[Records from a pointing dataset]:
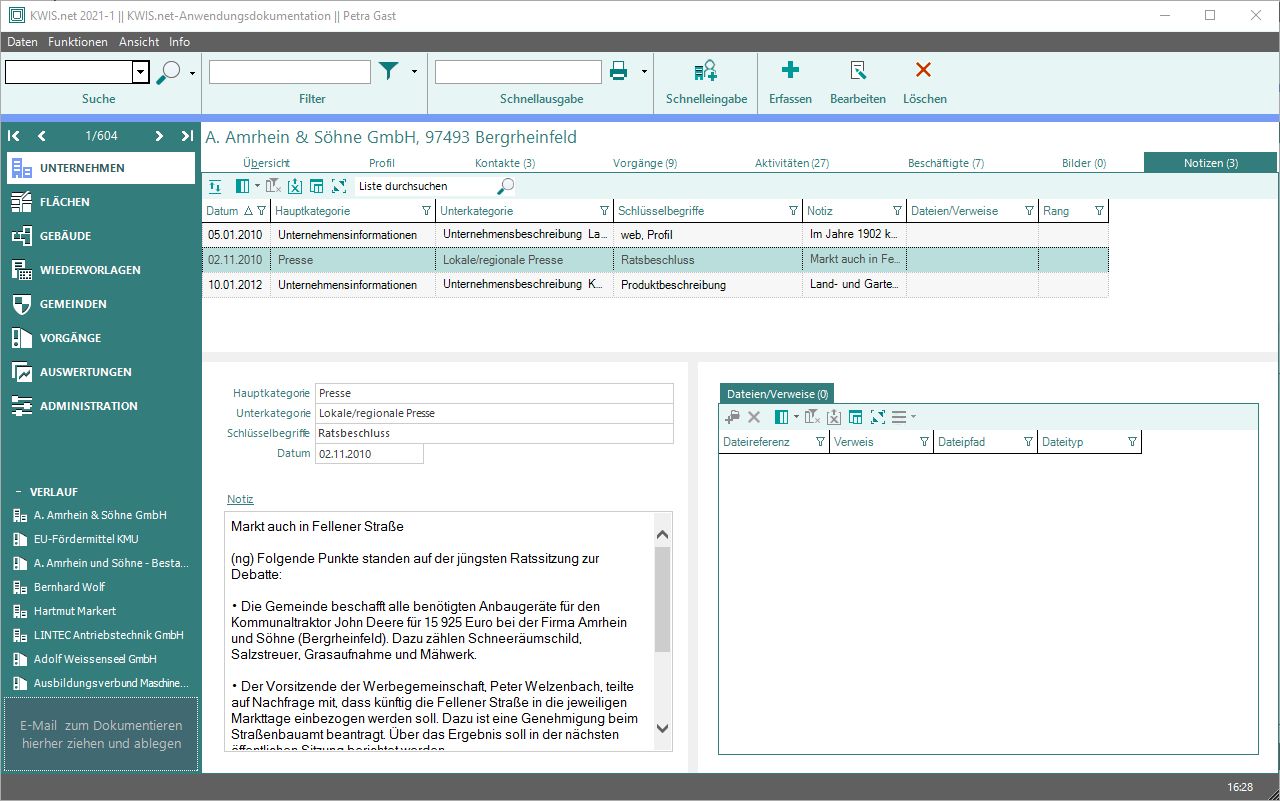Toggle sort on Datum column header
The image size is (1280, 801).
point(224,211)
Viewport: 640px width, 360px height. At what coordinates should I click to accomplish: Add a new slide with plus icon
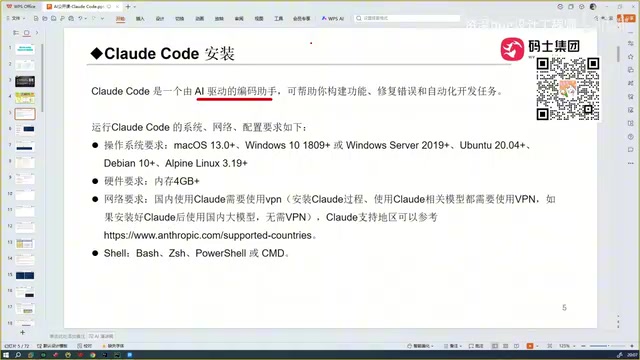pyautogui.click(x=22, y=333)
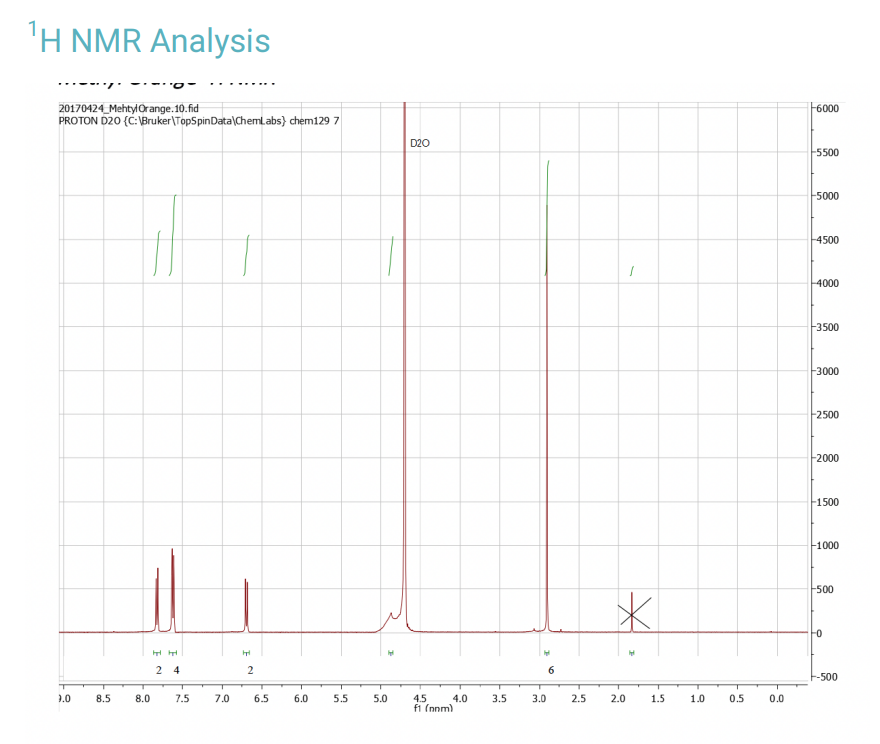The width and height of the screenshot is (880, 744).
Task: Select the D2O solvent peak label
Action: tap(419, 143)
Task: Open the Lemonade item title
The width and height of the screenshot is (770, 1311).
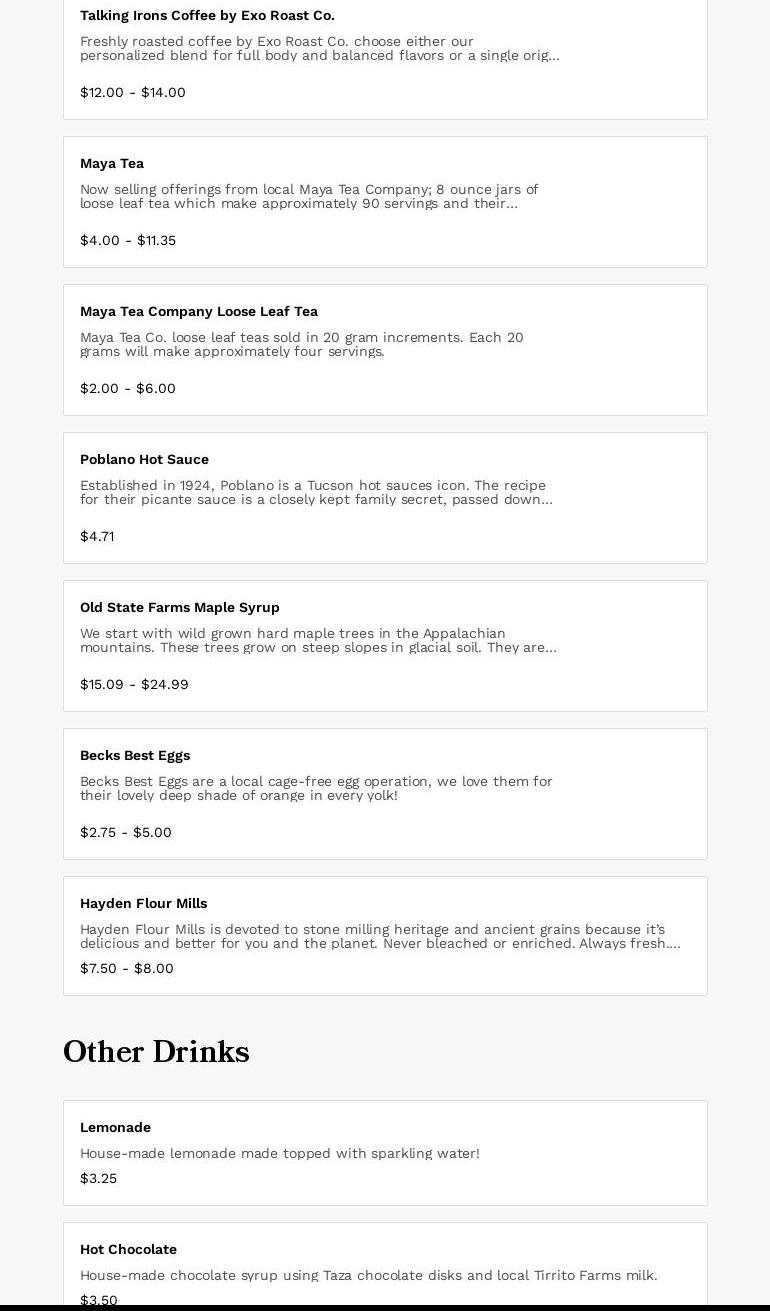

[Problem description]: Could you lay out everything from the line containing "Task: Open the Lemonade item title" down to the end of the records as a JSON list of strings, one per line, with blank lines dropped? Leave the pictures out.

[Completed exercise]:
[
  "Task: Open the Lemonade item title",
  "The width and height of the screenshot is (770, 1311)."
]